Dalziel’s recruitment policy had focused on packing the squad full of players with top-flight experience, including former Hibernian captain John Hughes, Inverness legend Paul Sheerin, deadly strike duo James Grady and Eddie Annand, ex-Celtic forward Brian McLaughlin, and former Easter Road favourites Pat McGinlay and Paul Lovering.
The kit for the campaign was all white with subtle black trim and was manufactured by TFG, who made all of Ayr’s kits between 1999 and 2007. The kit was sponsored by Aurigin, although the shirt sponsorship changed to Barr Construction - owned by Ayr United chairman Bill Barr - for the League Cup Final which was to come in March.
Impressive wins against Falkirk and Ross County in the opening two league games seemed to suggest that this could, after all, be the Honest Men’s year. However, between then and Christmas their league form was erratic, leaving them with ground to make up in the title chase.

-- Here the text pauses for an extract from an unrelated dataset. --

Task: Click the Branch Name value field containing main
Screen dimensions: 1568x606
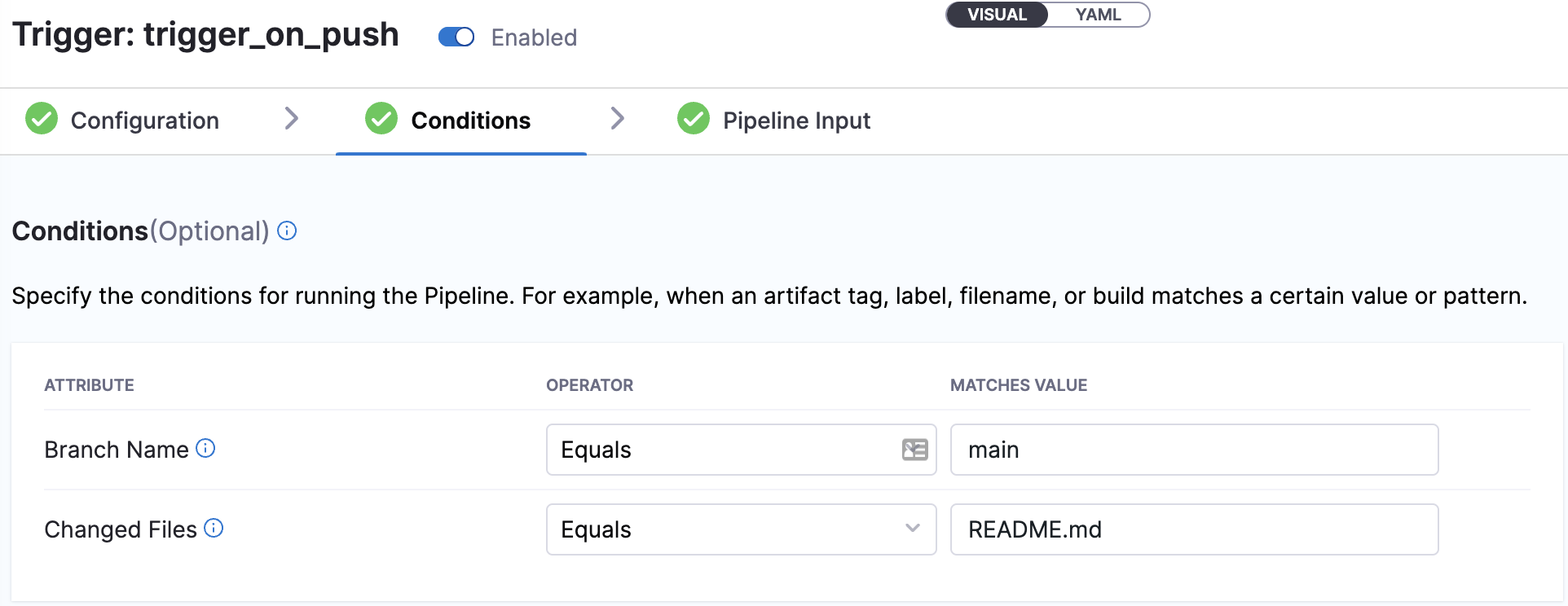Action: click(1194, 450)
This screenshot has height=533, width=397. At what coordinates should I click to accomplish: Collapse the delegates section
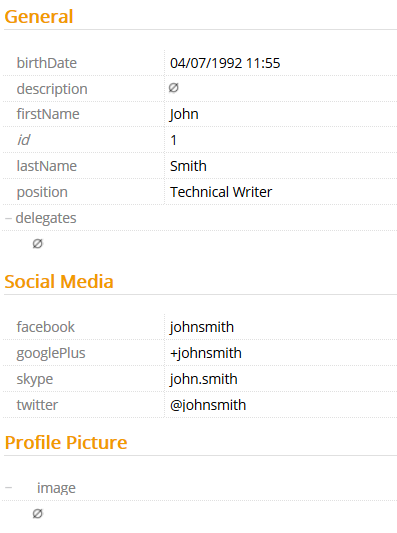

In the cup competitions, however, they were unstoppable. A 3-1 away win against fellow First Division side St Mirren in the first round of the League Cup set up a mouth-watering derby against Premier League rivals Kilmarnock at Somerset Park. Despite being reduced to 10 men in the first half, Ayr battled their way to a goalless draw and then penalties, where they triumphed 5-4 to seal a famous night under the lights.
From there they thrashed First Division Inverness CT 5-1 in the quarter-finals to earn a semi-final at Hampden Park against Franck Sauzee’s Hibernian. Eddie Annand’s penalty in the 11th minute of extra time gave United a 1-0 win and sent them through to their first ever national cup final.
On Sunday March 17, 2002, Ayr took on Rangers in the League Cup final in front of more than 50,000 fans at Hampden Park. They ultimately lost the match 4-0, but the scale of their achievement was there for all to see, and the outcome might have been different had Stefan Klos not denied McLaughlin with a fine save while the scores were still tied at 0-0.
In the Scottish Cup, Ayr repeated their heroics, thrashing Premier League Dunfermline 3-0 before knocking out Dundee United after a replay. Another Hampden visit followed - their third of the season - and there was no shame in the eventual scoreline, a 3-0 defeat to Martin O’Neill’s Celtic which came courtesy of goals from Alan Thompson and Henrik Larsson.
Despite their cup brilliance, Ayr’s failure to achieve promotion again at the end of the season ultimately led to the exit of Gordon Dalziel in the summer, after they finished third behind Partick Thistle and Airdrie. He was replaced by Campbell Money, but Ayr have never again matched the achievements of the class of 01/02 in the years since his departure.